* _Extract provided_
-- Opening Marker --

Bahrain appears to be gradually getting to grips with the scourge of diabetes as a result of the government’s persistent efforts and increased public awareness … or at least levelling off the number of sufferers, according to a senior Bahraini medic.
Endocrinology and Diabetes consultant Professor Dr Dalal Ahmed Alromaihi expressed optimism, noting that despite the disease’s rising prevalence in the region, its incidence among adults in Bahrain has remained stable at 15 per cent for the past three years.
Diabetes has long been a major concern in the Gulf region due to lifestyle habits, with people exercising less, following unhealthy diets and refusing to kick their tobacco addiction.
According to Health Ministry’s 2018 national health survey, 18pc of the adult population in Bahrain had diabetes, compared with 14.8pc in 2007. “We are now at 15pc which is being maintained steadily,” Dr Alromaihi told the GDN.
“The next national health survey will take place in 2023 – keeping the rate the same could be considered a success because it is continuously increasing in our region.”
Dr Alroamihi, a board member and scientific committee chair at the Bahrain Diabetes Society (BDS) was speaking to the GDN as Bahrain joins countries across the globe to mark World Diabetic Day today. The society established in 1989, has been a member of the International Diabetes Society since 1992.

-- Closing Marker --

* _Extracted information_
-- Opening Marker --

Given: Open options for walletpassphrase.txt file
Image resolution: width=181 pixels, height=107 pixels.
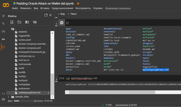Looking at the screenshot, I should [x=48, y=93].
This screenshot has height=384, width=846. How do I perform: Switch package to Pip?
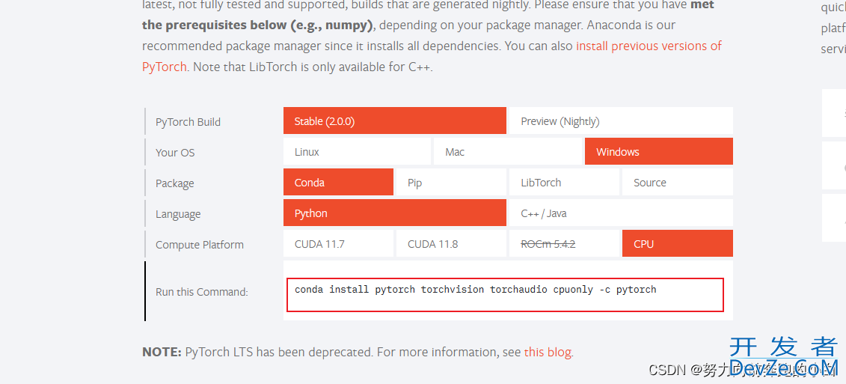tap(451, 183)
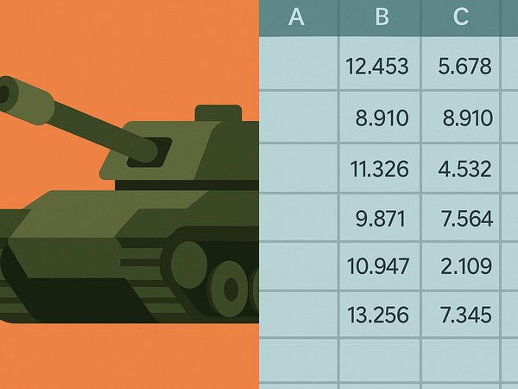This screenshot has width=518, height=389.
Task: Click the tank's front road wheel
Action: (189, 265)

-- Closing Marker --

* _Action item_
Continue the news article on diabetes rates in Bahrain, picking up right after its final sentence.

* _Answer to this exercise_
She emphasised that the risk of developing diabetes cannot be ignored and urged people to get regular screenings and change their lifestyles.
“As we mark World Diabetes Day we would like to reiterate that it is an opportunity to educate, spread awareness and improve services,” said Dr Alromaihi.
“At BDS we do this by awareness activities to provide community education and counselling to people living with diabetes and their family members, in addition to activities with the focus on prevention amongst those at risk.
“We also conduct many events delivered to healthcare workers to increase their knowledge of the most up-to-date information in diabetes care and provide scientific research in all areas of diabetes and obesity, which are often linked.”
Dr Alromaihi underlined the need for regular health check-ups as a major step towards diabetes prevention, citing the risks of Type 2 diabetes, which is mainly lifestyle-related and develops over time.
“Screening is exceptionally important as diabetes can be a silent disease in many cases in the beginning,” she explained. “A person might have Type 2 diabetes and not know about it, yet, the condition could already be starting to damage internal organs.
“We recommend screening for all those who are at risk – who are above 35 years of age, with a family history, overweight or obese, do not exercise regularly, have high cholesterol or heart disease, plus women recovering from diabetes in pregnancy or with polycystic ovaries.”
The theme for this year’s World Diabetes Day is ‘Access to Diabetes Care: If Not Now, then When?’ in line with the World Health Organisation’s call for universal health coverage.
Bahrain, fortunately, has excellent access to care and medical services needed by patients with diabetes, added Dr Alromaihi.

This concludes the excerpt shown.